- [WORK TASK] Among the entries below, find the line with "Screen dimensions: 868x365" and the line with "This screenshot has width=868, height=400.". Return exactly those lines and every line between them, but no pictures.

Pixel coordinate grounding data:
------------------------
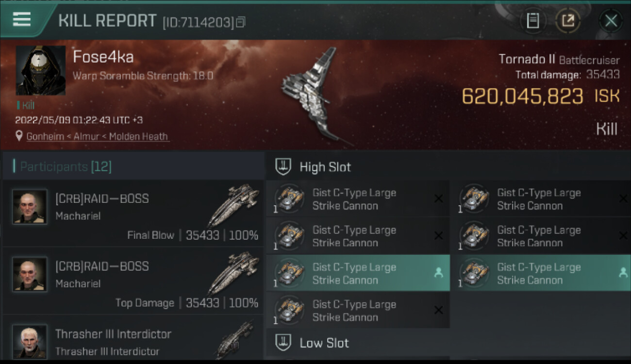Select Final Blow RAID-BOSS participant entry
The image size is (631, 364).
(133, 214)
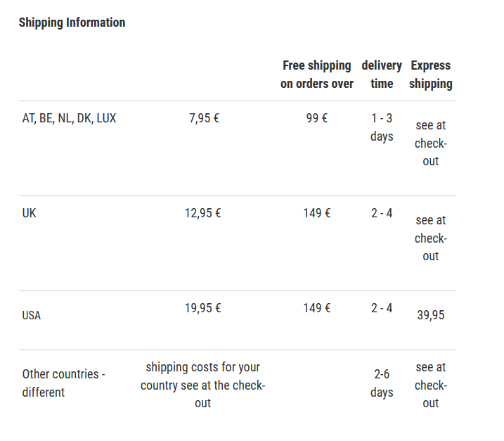
Task: Click the UK 2 - 4 delivery time
Action: [x=382, y=213]
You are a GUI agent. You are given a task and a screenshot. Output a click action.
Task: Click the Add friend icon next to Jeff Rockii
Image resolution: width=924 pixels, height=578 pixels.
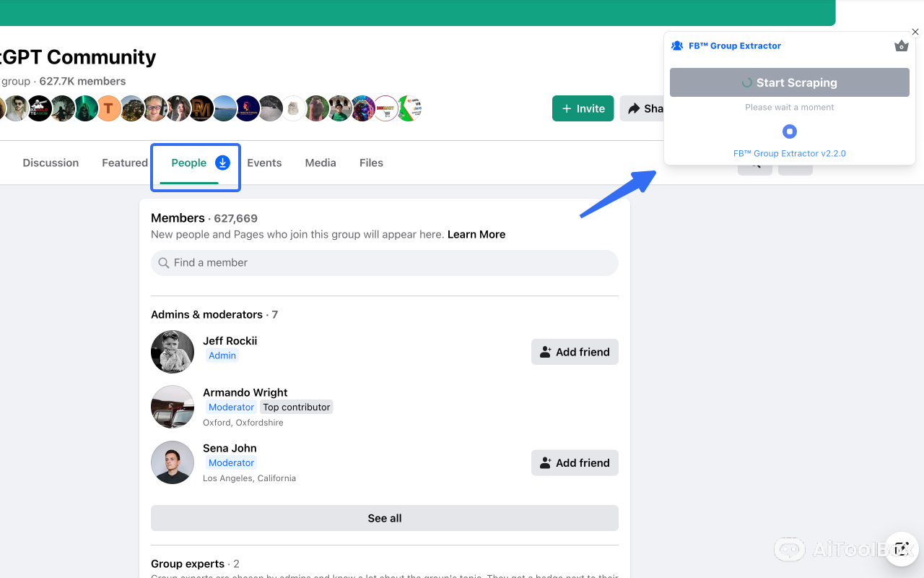tap(545, 352)
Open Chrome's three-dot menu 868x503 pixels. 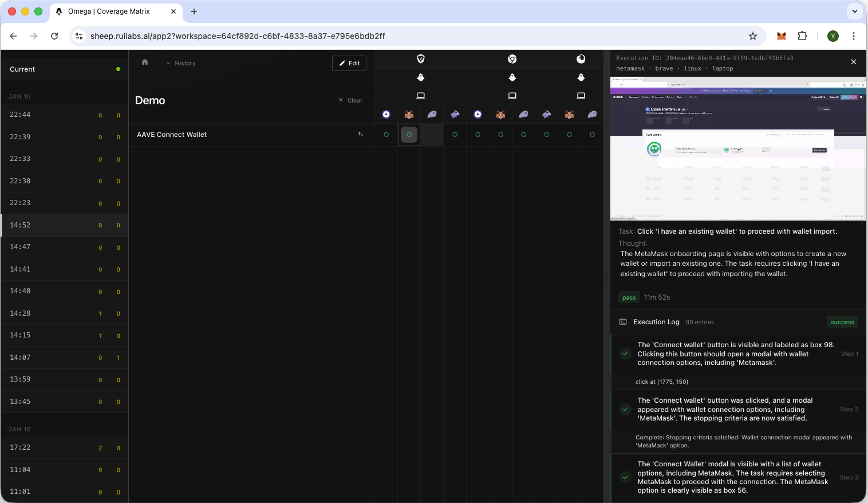pyautogui.click(x=854, y=36)
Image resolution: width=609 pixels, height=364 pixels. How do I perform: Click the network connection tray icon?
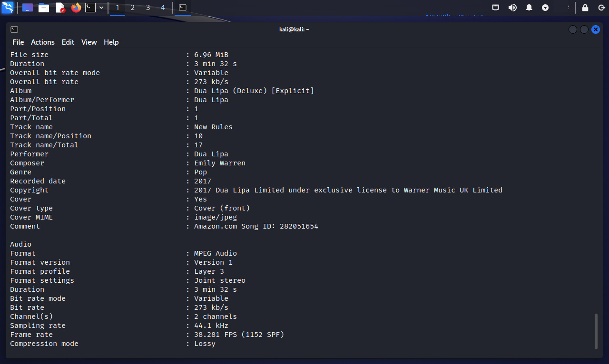pos(495,8)
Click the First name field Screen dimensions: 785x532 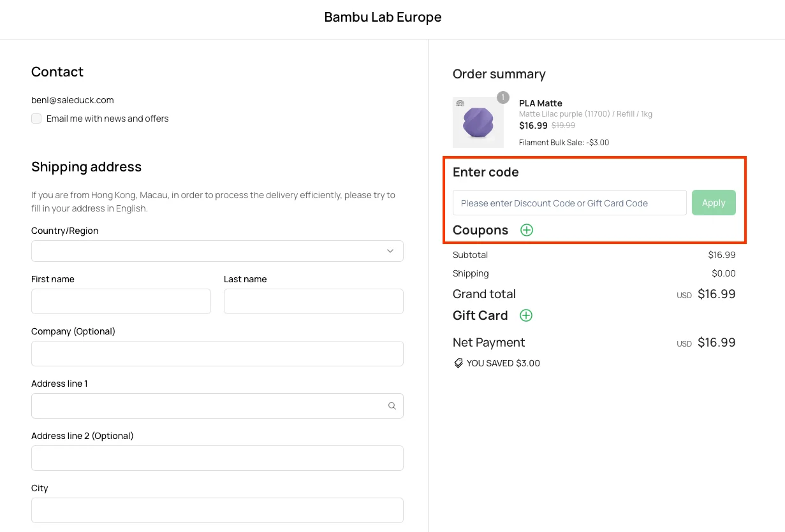[121, 301]
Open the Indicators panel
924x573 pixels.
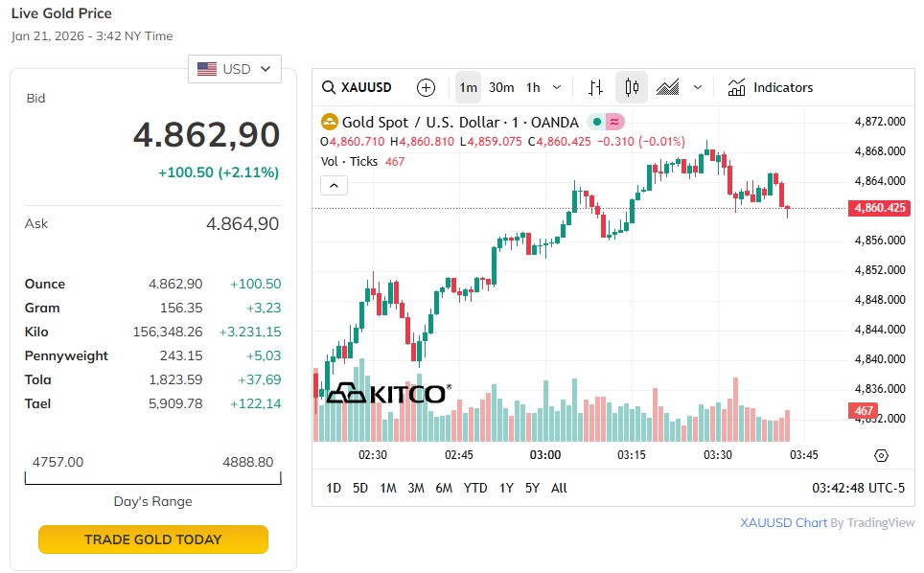click(770, 87)
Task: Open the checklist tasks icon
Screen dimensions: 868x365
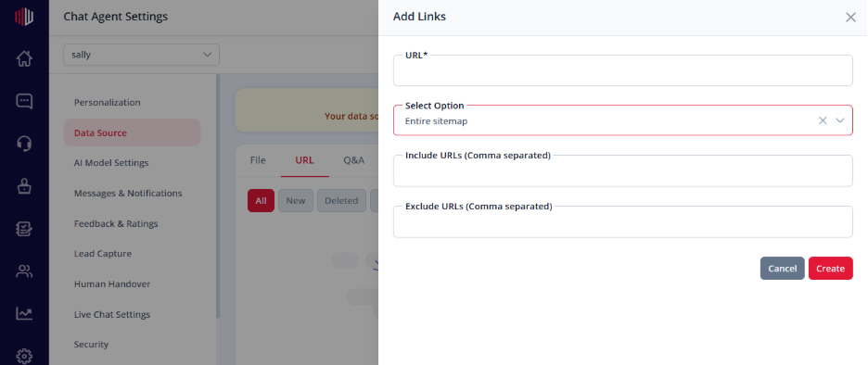Action: pyautogui.click(x=24, y=229)
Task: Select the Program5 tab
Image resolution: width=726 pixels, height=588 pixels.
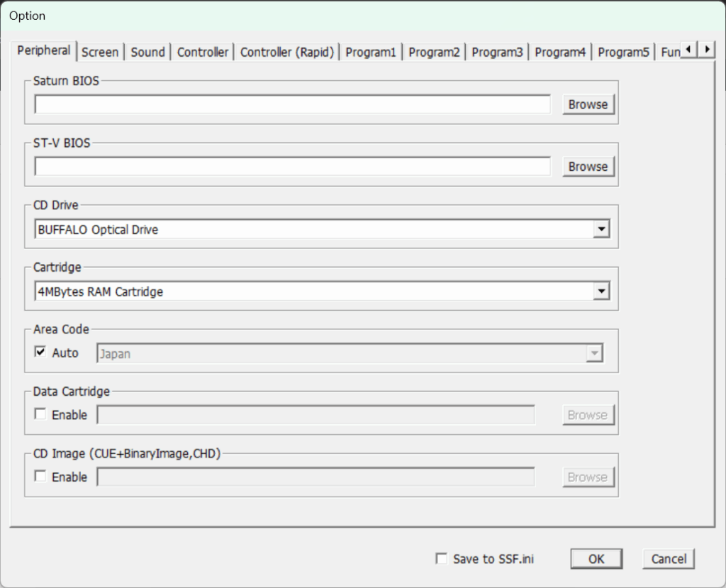Action: click(623, 52)
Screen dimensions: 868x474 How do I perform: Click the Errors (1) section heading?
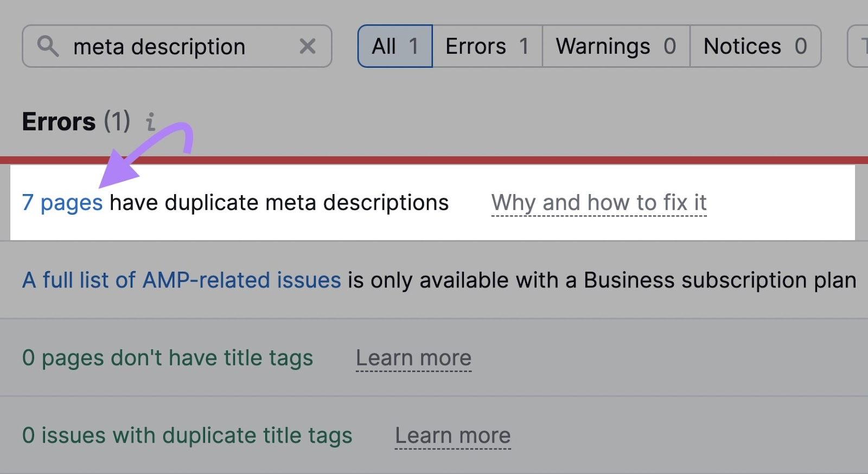tap(76, 121)
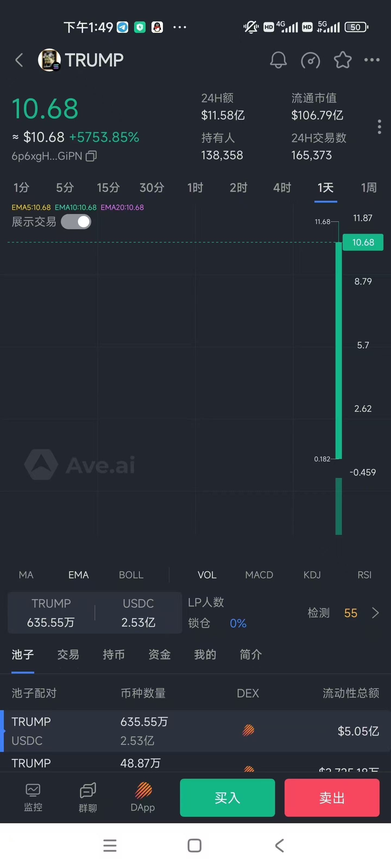Toggle the 展示交易 switch
This screenshot has height=868, width=391.
coord(76,222)
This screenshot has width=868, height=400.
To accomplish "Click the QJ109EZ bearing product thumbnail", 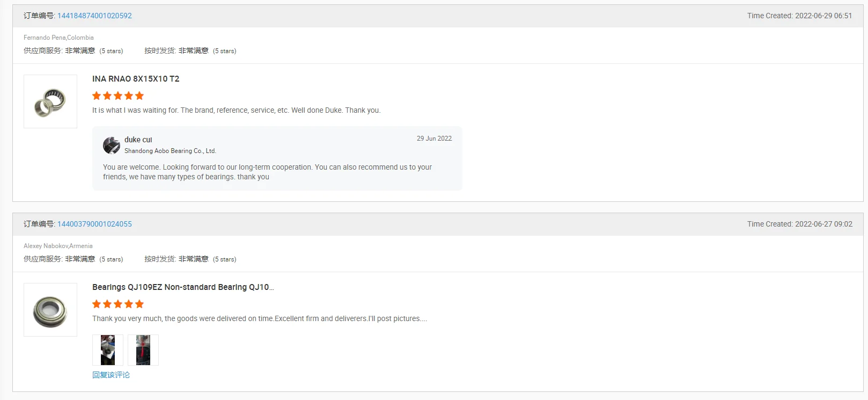I will (x=50, y=310).
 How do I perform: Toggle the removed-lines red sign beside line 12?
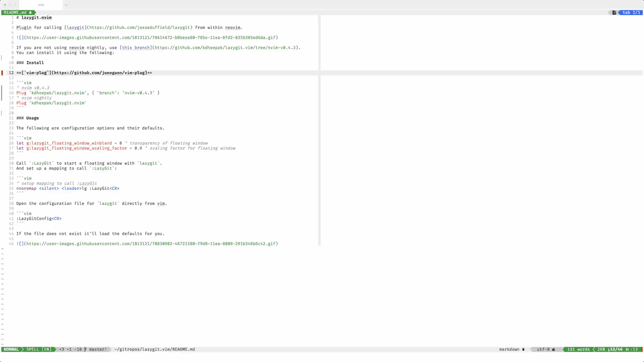2,71
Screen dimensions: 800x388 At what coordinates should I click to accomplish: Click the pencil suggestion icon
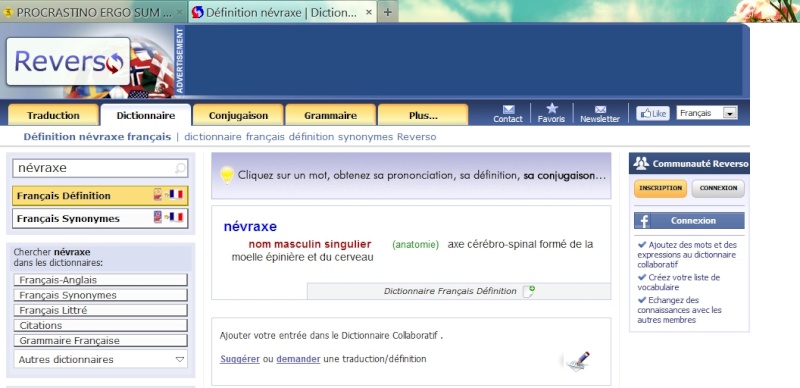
------------------------
- [TASK SOLUTION]
Screen dimensions: 868x365
Action: pyautogui.click(x=24, y=229)
Task: Select the Program5 tab
Image resolution: width=726 pixels, height=588 pixels.
Action: click(623, 52)
Screen dimensions: 868x474 How do I perform: Click the Errors (1) section heading?
tap(76, 121)
Toggle the 展示交易 switch
This screenshot has height=868, width=391.
coord(76,222)
This screenshot has width=868, height=400.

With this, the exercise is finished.